Su queste parole d’ordine la Cgil ha deciso di promuovere nel 2006 (anno del centenario e la coincidenza non è casuale) la campagna “il Rosso contro il Nero”, con uno sforzo straordinario di partecipazione delle categorie e delle strutture territoriali per denunciare un fenomeno indegno di un paese civile (da qui l’idea di un numero verde in più lingue cui tutti potranno rivolgersi e di un sito con materiali utili soprattutto per i lavoratori immigrati: www.nolavoronero.it), ma soprattutto per portare avanti una piattaforma rivendicativa, con cui confrontarsi con il governo, le istituzioni locali e le altre forze sociali, e con l’obiettivo realizzabile di una piattaforma unitaria. La Cgil è consapevole che passi avanti in questi ultimi tre anni sono stati compiuti insieme a Cisl e Uil (si vedano da ultimo la piattaforma pugliese e numerosi accordi locali in Sicilia e Calabria), nei confronti di amministrazioni regionali più sensibili (la Toscana ad esempio) e, più in generale, delle forze politiche (non è un caso che il programma dell’Unione raccoglie tre delle principali proposte della Cgil, presentate a Bari nel 2005: piani locali, indici di congruità, automatismo tra denuncia dell’illegalità e permesso di soggiorno per lavoratori stranieri).

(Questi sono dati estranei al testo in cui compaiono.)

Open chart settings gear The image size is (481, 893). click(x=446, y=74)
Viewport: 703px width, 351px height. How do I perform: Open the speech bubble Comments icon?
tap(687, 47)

La Cgil è in campo per far vivere una piattaforma basata su un mix di politiche e strumenti, anche autofinanziati, che abbiano come baricentro la capacità del territorio di alimentare percorsi virtuosi, dove l’emersione sia la premessa per rafforzare le capacità competitive più generali dei sistemi locali. Una sorta di “emersione locale per una competizione globale” come strada che sostenga le forze più dinamiche del paese. È chiara, in questa scelta della campagna, la valenza culturale oltre che sociale ed economica: la lotta al lavoro nero deve diventare una priorità per la prossima stagione politica.
Va rovesciata una concezione perdente per cui, dato un primo eccezionale vantaggio all’impresa (intesa come corpo separato dalla società e dal territorio), sarà il mercato nella sua “giustizia regolatrice” a creare le convenienze per mantenersi competitivi e quindi regolari. Occorre passare a una politica di accompagnamento, costante nel tempo e regolata sui risultati, che valorizzi e difenda i percorsi individuali e collettivi dei lavoratori e permetta il recupero e la tutela previdenziale e contributiva dei cittadini coinvolti.